Inflection point

By Nick Tolchard, head of Invesco Middle East

3 Jan 2012

Distinct themes to the asset management industry in the GCC region have been uncovered over the past two years. These include short-time horizons, an expectation of high levels of return (particularly among those investing on behalf of very or ultra-high-net-worth families), a bias to home markets and an willingness to take risk.

There is significant variation between investors in different countries, and we find a correlation between wealth levels and return expectations. One notable trend was that we were reaching an inflection point where money was starting to be invested longer term, and the upheavals of the Arab Spring were  perceived as less important than playing global markets.

The GCC industry has been relatively unchanged by the Arab Spring as the status quo has been generally maintained. The main unrest is a broader Mena geopolitical issue, so what effect have this year’s upheavals had on regional asset management?
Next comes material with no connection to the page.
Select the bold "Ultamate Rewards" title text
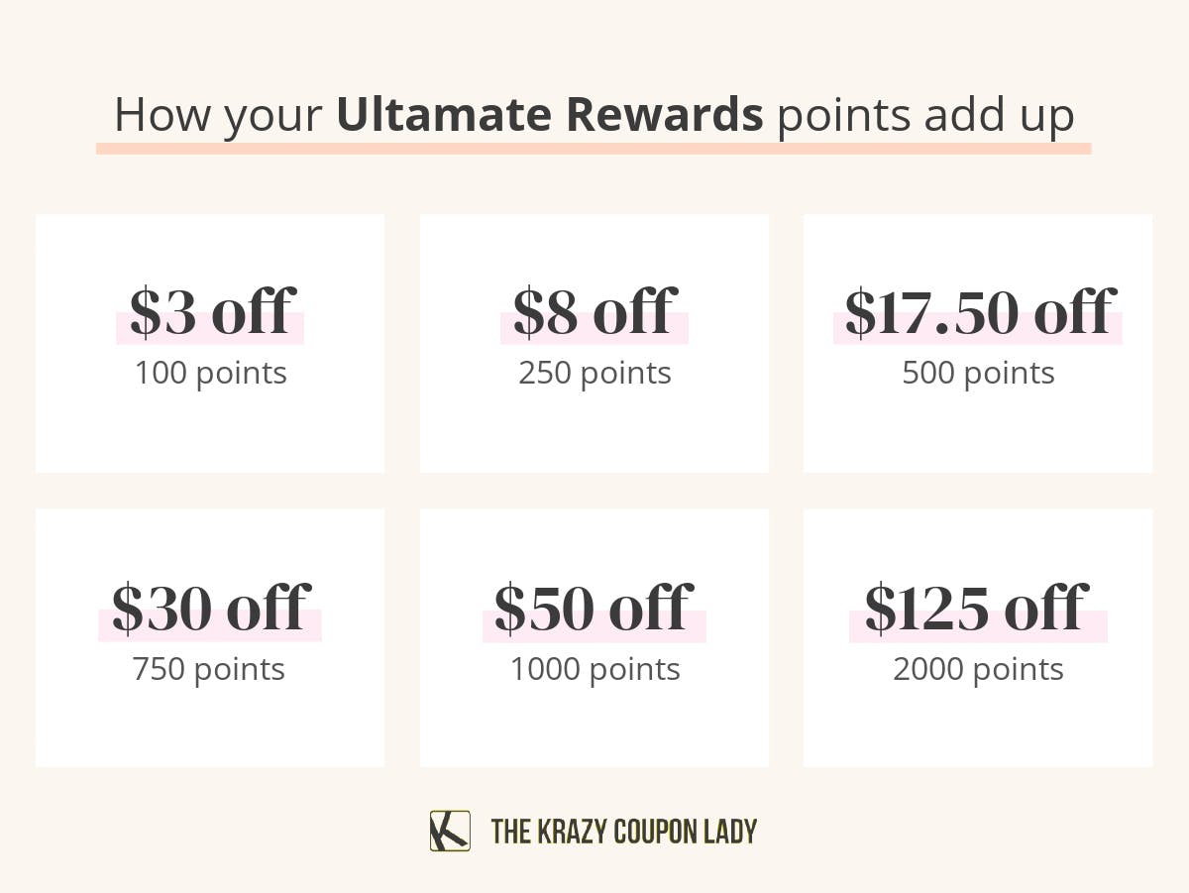The image size is (1189, 893). (550, 115)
I have just returned from a visit to Egypt to assess the future opportunities for asset management. Egypt is a classic litmus test for the evolution that could be unlocked as highly centralised states look to change to democratic economies. Why? Firstly, it has a large and growing population of 85 million people, it’s not a city-state. Secondly, there is a well established banking and financial sector (which, let’s remember, was the main financial centre of the Middle East for most of the 20th century). And thirdly, there is already a large and entrepreneurial middle class.

One of the main challenges for the Egyptian economy is the size of the budget deficit. In order to drive forward reform, the new government (when elected over the coming months) will need to raise international funding (which needs to be politically acceptable to its electorate) and at a time of global liquidity constraints.
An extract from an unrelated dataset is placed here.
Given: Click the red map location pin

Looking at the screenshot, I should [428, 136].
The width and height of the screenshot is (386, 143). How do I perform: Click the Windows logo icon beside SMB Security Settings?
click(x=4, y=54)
The issue that affects the development of asset management in Egypt is that much of the budget deficit has been caused by years of state subsidies, often to the middle class who are the usual targets for sales of investment products, and who will therefore need to re-budget their households en masse as the country pays its way out of debt. Another main factor governing the development of the asset management industry is the available infrastructure, i.e. the nature and scope of regulation.
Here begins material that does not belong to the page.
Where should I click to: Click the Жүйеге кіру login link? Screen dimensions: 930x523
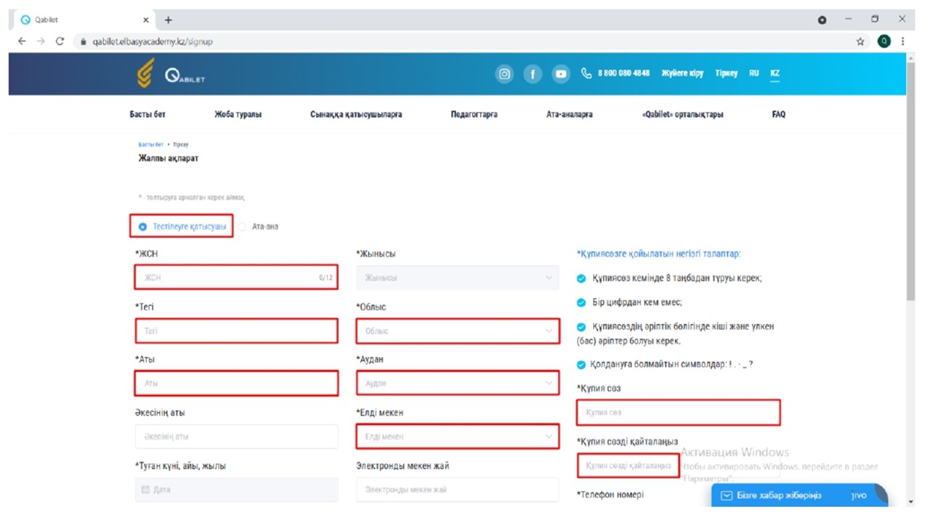tap(682, 73)
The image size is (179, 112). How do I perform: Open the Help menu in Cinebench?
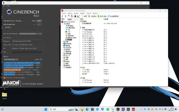[8, 6]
Naturally, at a post-revolution time, the financial services sector is likely to be prioritised at some later date.  A third factor is the wealth management of high-net-worth individuals. Clearly, much will have been internationally privately banked over the past few years, and it may be some time before capital flows return.

So is there any opportunity? Global wealth management organisations are well placed and are able to take a longterm view. With 70% of the population aged under 30 (that’s 50 million) there is a significant future market, which the global brands will target as they build their footprint across the developing region.

The key to developing a sustainable industry that meets the needs and expectations of future savers and investors will be to offer products that are long-term, international, and where risk is better understood, and that is where the global organisations can play a part. Often much focus is made on the development of local financial institutions, but experience elsewhere suggests that it’s easier to import a fit for purpose industry. The extent to which the new order that will develop in Mena over the coming decade embraces the expertise available in international organisations and the world’s leading financial centres, will be a key determinant of their populations’ future financial security.